Convergence and divergence.

Definition 7.1.3   The series $\underset{k=0}{\overset{+\infty }{\sum}} u_k$ of complex numbers is convergent if the sequence of partial sums $S_n= \underset{k=0}{\overset{n}{\sum}} u_k$ is convergent. The limit is called the sum of the series.

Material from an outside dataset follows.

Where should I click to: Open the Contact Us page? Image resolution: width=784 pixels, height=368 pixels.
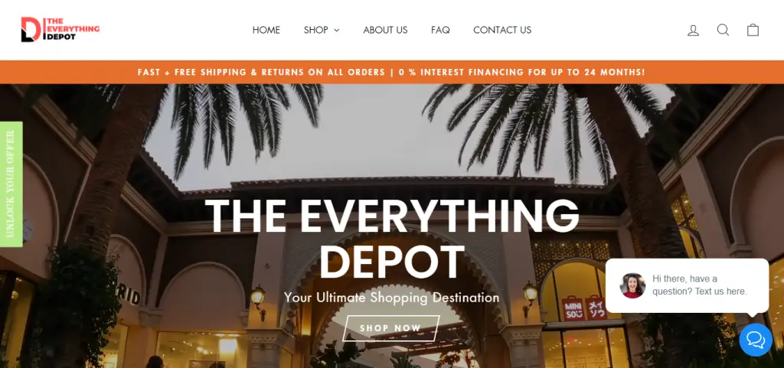click(502, 30)
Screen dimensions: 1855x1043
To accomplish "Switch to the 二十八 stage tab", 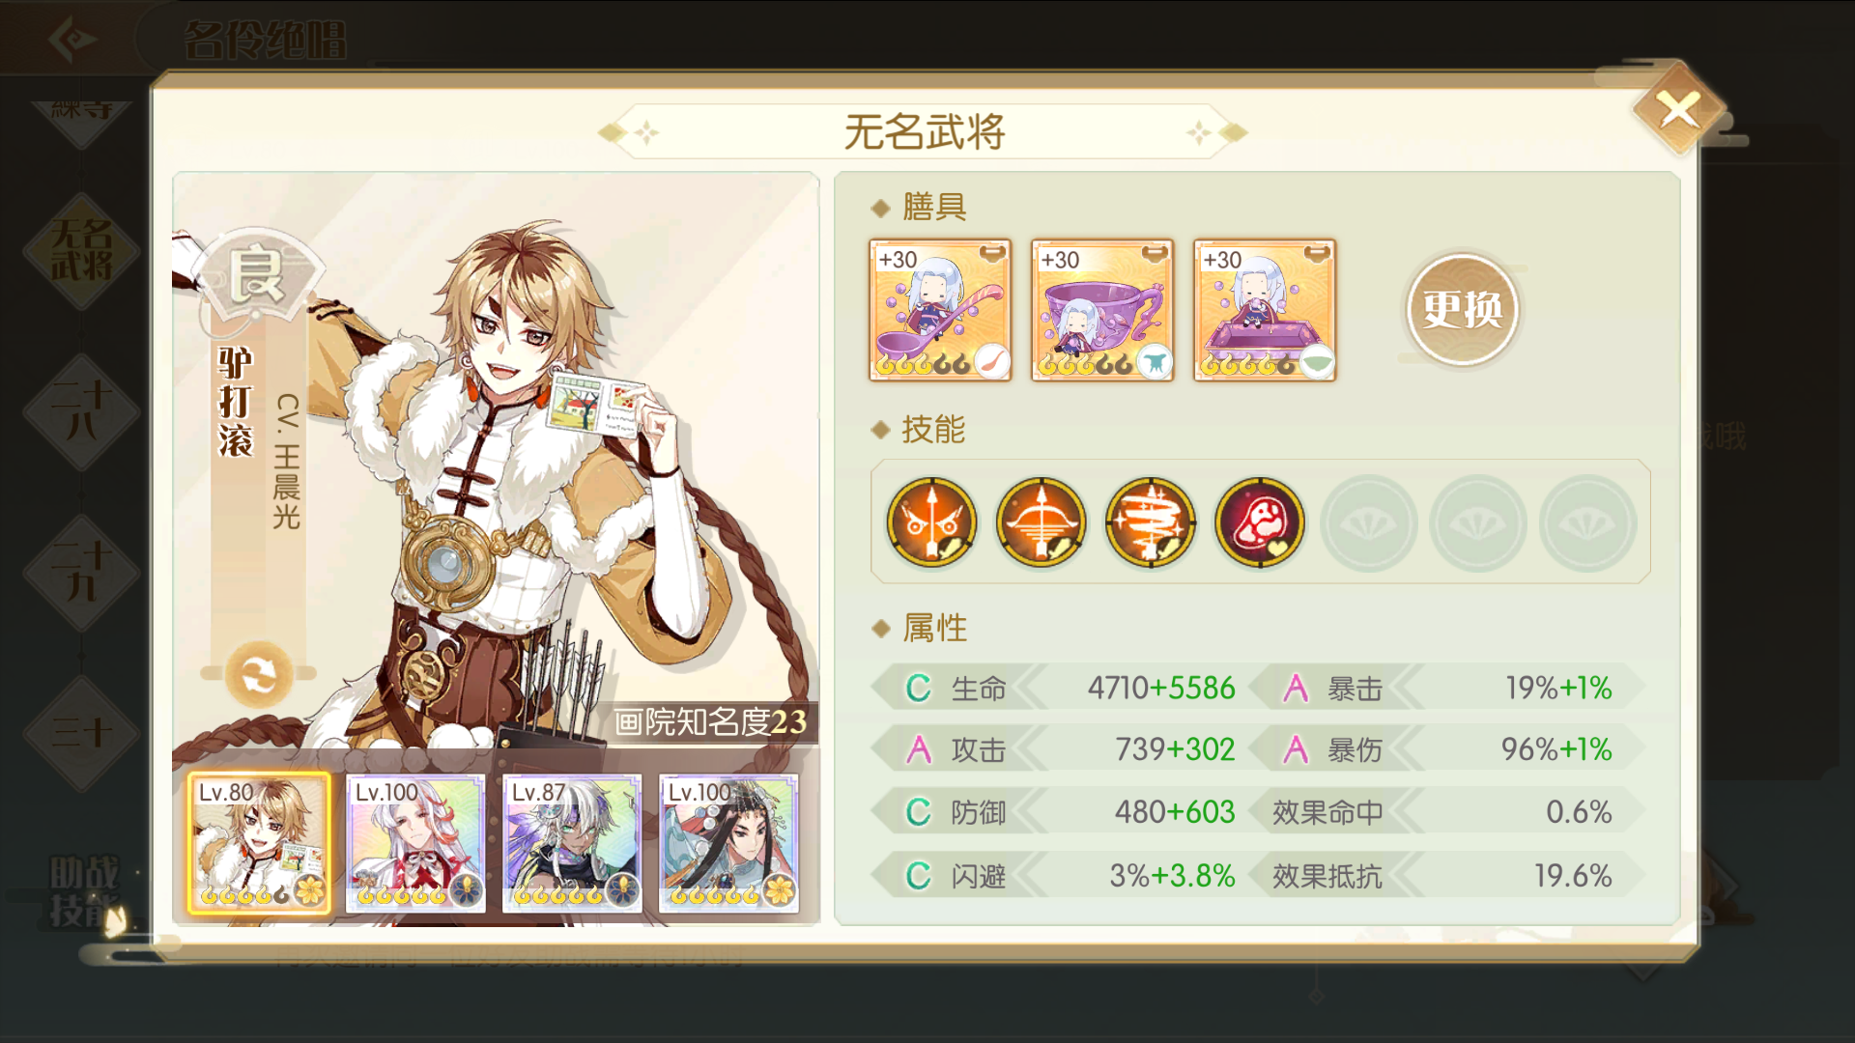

A non convergent series is called divergent.

Example 7.1.4       

• The harmonic series $\underset{k=1}{\overset{+\infty }{\sum}} \frac 1k$ is divergent.
• The alternating harmonic series $\underset{k=1}{\overset{+\infty }{\sum}} \frac {(-1)^{n+1}}{k}$ is convergent.
• A geometric series $\underset{k=0}{\overset{+\infty }{\sum}} q^k$ is convergent if, and only if $\vert q\vert<1$ .
• The Riemann $p-$ series $\underset{k=1}{\overset{+\infty }{\sum}} \frac {1}{n^p}$ is convergent if, and only if $p>1$ .

Definition 7.1.5   A series $\underset{n=0}{\overset{+\infty }{\sum}} u_n$ of complex numbers is absolutely convergent if the series $\underset{n=0}{\overset{+\infty }{\sum}} \vert u_n\vert$ is convergent.

Proposition 7.1.6   If a series is absolutely convergent, it is convergent.

The converse is not true: for example, the alternating harmonic series is convergent, but not absolutely convergent, thus it is conditionally convergent.

A convergent series which is convergent, but not absolutely convergent is conditionally convergent.